The Court of Appeal (CoA) heard a case underscoring critical procedural and substantive points for asylum and humanitarian protection claims in the UK.
Background:
The appellant is a male citizen of Yemen who was born in 2000. Although a Yemeni national, he has resided in China with his family since he was one year old. His father operated an import-export business in China, and the family's residency permits required annual renewal. Upon turning eighteen, the appellant continued to reside in China on a student visa.
In January 2020, the appellant left China for the UK to continue his higher education. During his departure, Chinese airport security questioned him and temporarily retained his passport. Upon arriving in the UK, he learned of rumours that the Chinese government had begun arresting Yemenis who attended a conference organised by his father. Shortly after his departure, on 25th January 2020, Chinese Intelligence and local police visited his father's workplace in China. His father was questioned about his work and family, physically and verbally abused, and his Yemeni passport was confiscated.
He was accused of organising an unlicensed conference.
On 6th February 2020, the appellant applied for asylum and humanitarian protection in the UK, which was formally refused by letter on 25th November 2020. The Secretary of State conceded that the appellant was entitled to humanitarian protection regarding Yemen, acknowledging a risk of serious harm under Article 15(c) of the Qualification Directive (QD) based on Article 3 of the ECHR, if he were returned there. However, it did not accept that he was a refugee from Yemen, considering his fear of the Houthis to be speculative. The SSHD proposed China as an alternative country of return, asserting it was a safe and reasonable destination given his extensive residence and education there, and the presence of his family.
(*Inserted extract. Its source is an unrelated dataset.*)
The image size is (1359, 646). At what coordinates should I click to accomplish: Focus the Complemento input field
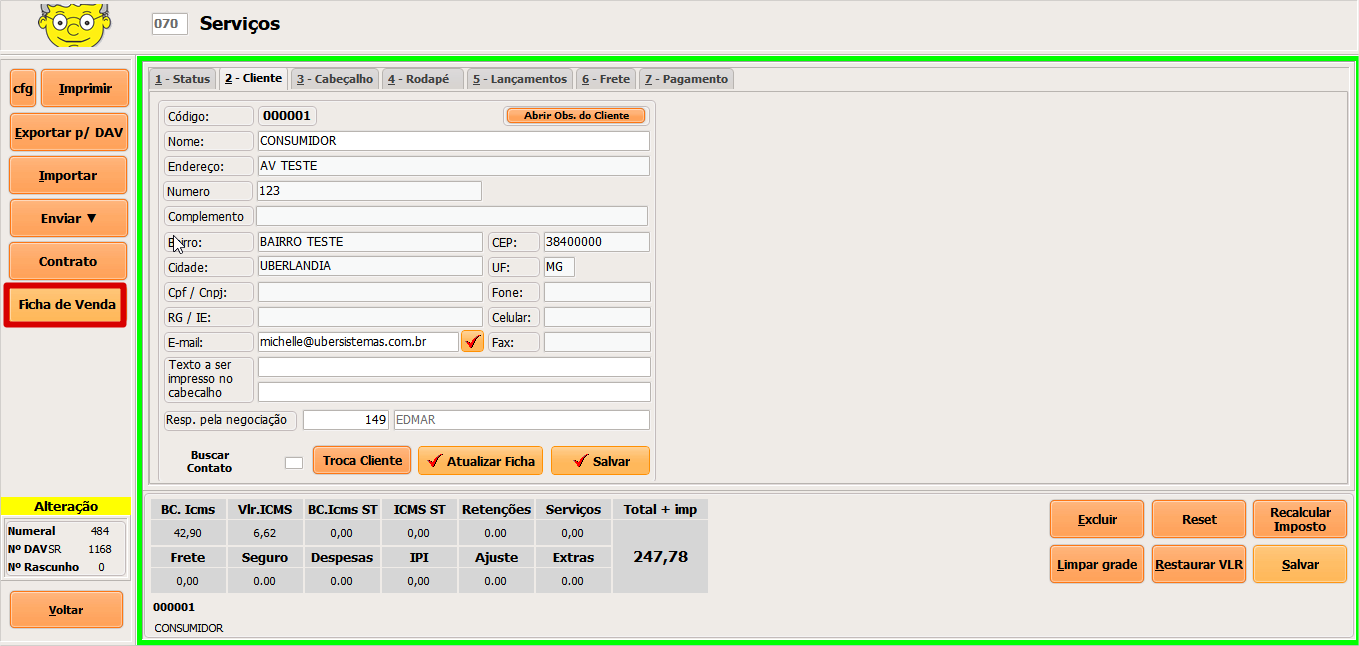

The appellant appealed against the decision on the 8th December 2020. At the First-tier Tribunal (FTT), the appellant argued that it was unreasonable to expect the appellant to return to China when he is not Chinese, does not hold a Chinese visa, and has no right of return. The appeal was dismissed by the FTT in July 2021. He unsuccessfully appealed to the Upper Tribunal (UT) on the ground that his return to China was irrational, given the lack of a viable visa or residency permit.
Decision:
The CoA dismissed the appeal. The Court upheld the FTT’s finding that it was not reasonably likely that the appellant would suffer persecution or serious harm if returned to China.
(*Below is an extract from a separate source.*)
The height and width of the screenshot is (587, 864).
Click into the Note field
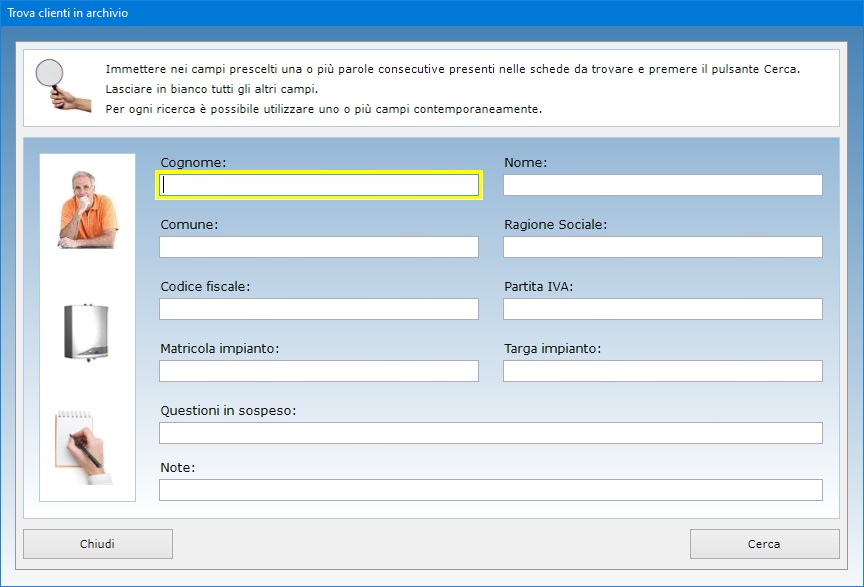[491, 490]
Lord Justice Bean clarified that the statutory concept of "safe third country" (as defined in Schedule 3 to the Asylum and Immigration (Treatment of Claimants) Act (AITCA) 2004 and the more recent Section 80B of the Nationality, Immigration and Asylum Act (NIAA) 2002) was immaterial to this case.
These statutory provisions primarily affect rights of appeal or inadmissibility decisions, neither of which applied here.
Regarding the reliance on RR (Refugee Safe Third Country) (Syria), which discusses the need for a "connection" to a third state, the Judge found it did not assist the appellant. While RR applies where the statutory concept of a safe third country applies (which it doesn't here), even if it did, the appellant plainly had a "real connection" to China, having lived there from the age of one until 2020.
Lord Justice Bean reaffirmed the "well-established general rule" from cases like HF (Iraq) and MA (Ethiopia) where, if an appellant claims they will not be allowed to enter the country of proposed return, they are expected to have made an application or taken all reasonably practicable steps to obtain the necessary documents.
Another interesting aspect was the discrepancy arising between Immigration Rule 339C and the QD regarding the meaning of ‘country of return’. As this point was not raised at all before the FTT or the UT, and was "not possibly" "Robinson obvious”, and so permission to raise this point was refused.
Implications:
This case reaffirmed the need for procedural rigour and the importance of comprehensive pleading and argument at the earliest possible stage. Despite refoulement being a fundamental concept in international protection, merely mentioning it vaguely in a witness statement is insufficient. It must be clearly articulated as a distinct ground of appeal and supported by relevant submissions and evidence.
The judgement reaffirmed that, where there is no accepted primary risk of persecution or serious harm in a proposed alternative country, the onus remains on the appellant to demonstrate that they genuinely cannot obtain the necessary travel documents or entry clearance.
The CoA explicitly endorsed the Lata approach, which is highly restrictive about raising arguments for the first time at higher appellate levels. If a point is not put to the FTT, unless "Robinson obvious," which is a very high bar and rarely met, it is highly likely to be shut out at the UT and CoA.